## Problem description
Nothing but the records themselves, exactly as written and free of pictures, should appear in your response.

[Records from a data source]
++++++++++++++++++++
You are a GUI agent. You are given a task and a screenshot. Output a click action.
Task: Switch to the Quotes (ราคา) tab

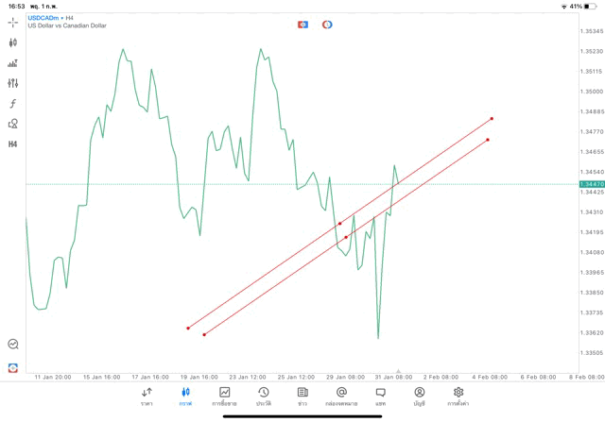(x=147, y=396)
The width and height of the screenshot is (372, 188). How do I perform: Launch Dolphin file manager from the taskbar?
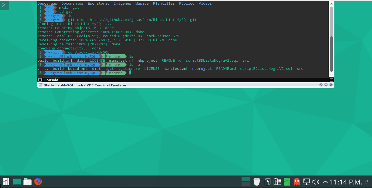click(28, 181)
++++++++++++++++++++
## Task result
You are a GUI agent. You are given a task and a screenshot. Output a click action.
Task: Switch to the Quotes (ราคา) tab

(x=147, y=396)
The width and height of the screenshot is (372, 188). How do I perform: Launch Dolphin file manager from the taskbar?
click(28, 181)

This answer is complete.